Inilah moment of truth.
Sebelum berangkat dari Jakarta, saya membuat pengakuan dosa pada imam. Pengakuan dosa tersebut berupa obrolan di pastoran mengenai masalah yang saya hadapi sebelum berangkat. Pimpinan tempat kerja saya tidak mengijinkan saya pergi. Padahal beberapa bulan sebelumnya saya telah membuat surat permohonan izin untuk mengurus visa di kedutaan Jerman di Jakarta, tiket pesawat untuk menjadi relawan WYD2005. Setelah tawar menawar dengan pimpinan, saya diijinkan pergi dengan catatan cuti tahun depan dipotong. Visa telah kupegang, tiket pesawat juga. Namun mengapa sekarang prosedur dibuat sulit? Malahan dengan ancaman sanksi berat...

Imam pengakuan memberi saya penitensi untuk berdoa rosario di depan grotto. Katanya saya harus berdoa bagi orang-orang yang menyakiti hati dan mereka yang pernah saya sakiti hatinya. Itulah yang kulakukan sekarang di tengah antrian peziarah... bulir-bulir rosario bergulir. Kelebatan-kelebatan wajah setiap orang tampak dalam doaku, dan saat melihat wajah sang Bunda di grotto, air mataku ikut menetes. Ada rasa aneh yang sulit kujelaskan.
Kini anakmu datang, ya Bunda.
Sub tuum praesidium confugimus, Dei Genetrix!

Grotto
Batu padas grotto kusentuh. Inikah tempat di mana sang bunda menampakkan diri kepada gadis kecil Bernadette? Kupandangi wajah sang Bunda...
Peristiwa yang dialami St. Bernadette sesungguhnya bukanlah peristiwa menyenangkan. Dari buku yang kubaca, dia sempat dianggap gila, hilang ingatan, penyebar cerita bohong, dikucilkan bahkan setelah dia masuk biara. Dia menanggung sakit asma dan meninggal karena kanker tulang. Namun kalimatnya itu: “Rasanya saya rela menukarkan seluruh hidup demi untuk dapat melihat sekali lagi kemuliaan ilahi perempuan di grotto itu...”

◆ Permintaan 1
Tolong tuliskan kembali bagian dokumen tentang ziarah ke grotto ini tanpa perubahan, mulai dari "Kini anakmu datang, ya" dan berakhir pada "wajah sang Bunda...".
Baris data yang menyusul tidak memiliki kaitan apa pun dengan dokumen ini.

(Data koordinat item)
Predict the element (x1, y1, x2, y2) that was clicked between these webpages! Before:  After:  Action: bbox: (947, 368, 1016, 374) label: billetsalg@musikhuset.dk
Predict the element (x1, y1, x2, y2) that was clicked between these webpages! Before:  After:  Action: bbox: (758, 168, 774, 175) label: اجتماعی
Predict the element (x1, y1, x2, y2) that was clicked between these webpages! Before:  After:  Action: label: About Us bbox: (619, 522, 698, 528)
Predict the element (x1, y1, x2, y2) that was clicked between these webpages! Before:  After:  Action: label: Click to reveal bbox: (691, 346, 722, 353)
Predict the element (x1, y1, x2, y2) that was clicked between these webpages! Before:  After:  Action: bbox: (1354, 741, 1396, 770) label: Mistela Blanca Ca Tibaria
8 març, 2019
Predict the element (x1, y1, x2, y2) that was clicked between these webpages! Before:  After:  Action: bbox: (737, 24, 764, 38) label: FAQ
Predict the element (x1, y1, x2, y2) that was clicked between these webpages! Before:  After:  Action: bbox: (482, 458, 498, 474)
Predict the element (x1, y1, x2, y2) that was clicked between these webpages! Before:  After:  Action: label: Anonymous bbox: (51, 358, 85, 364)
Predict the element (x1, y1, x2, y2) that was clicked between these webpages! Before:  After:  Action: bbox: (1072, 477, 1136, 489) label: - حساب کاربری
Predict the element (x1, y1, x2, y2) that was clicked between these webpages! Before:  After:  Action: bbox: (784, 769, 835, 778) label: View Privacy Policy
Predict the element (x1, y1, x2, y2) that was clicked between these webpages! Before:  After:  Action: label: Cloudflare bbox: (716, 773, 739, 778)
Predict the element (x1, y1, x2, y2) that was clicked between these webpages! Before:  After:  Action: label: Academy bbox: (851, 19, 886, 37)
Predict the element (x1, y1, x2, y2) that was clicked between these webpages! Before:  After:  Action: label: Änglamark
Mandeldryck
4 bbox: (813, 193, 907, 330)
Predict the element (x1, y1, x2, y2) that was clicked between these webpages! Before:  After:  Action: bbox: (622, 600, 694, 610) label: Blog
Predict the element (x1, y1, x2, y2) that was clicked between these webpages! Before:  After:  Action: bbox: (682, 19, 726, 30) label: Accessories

◆ Permintaan 2
Tukar "these webpages" dengan "the two webpages" pada baris data mulai dari baris yang memuat "View Privacy Policy" dan berakhir pada baris data terakhir. Tuliskan hanya baris-baris itu, dengan isi lainnya tetap sama.

◆ Hasil Tugas 1
Kini anakmu datang, ya Bunda.
Sub tuum praesidium confugimus, Dei Genetrix!

Grotto
Batu padas grotto kusentuh. Inikah tempat di mana sang bunda menampakkan diri kepada gadis kecil Bernadette? Kupandangi wajah sang Bunda...

◆ Hasil Tugas 2
Predict the element (x1, y1, x2, y2) that was clicked between the two webpages! Before:  After:  Action: bbox: (784, 769, 835, 778) label: View Privacy Policy
Predict the element (x1, y1, x2, y2) that was clicked between the two webpages! Before:  After:  Action: label: Cloudflare bbox: (716, 773, 739, 778)
Predict the element (x1, y1, x2, y2) that was clicked between the two webpages! Before:  After:  Action: label: Academy bbox: (851, 19, 886, 37)
Predict the element (x1, y1, x2, y2) that was clicked between the two webpages! Before:  After:  Action: label: Änglamark
Mandeldryck
4 bbox: (813, 193, 907, 330)
Predict the element (x1, y1, x2, y2) that was clicked between the two webpages! Before:  After:  Action: bbox: (622, 600, 694, 610) label: Blog
Predict the element (x1, y1, x2, y2) that was clicked between the two webpages! Before:  After:  Action: bbox: (682, 19, 726, 30) label: Accessories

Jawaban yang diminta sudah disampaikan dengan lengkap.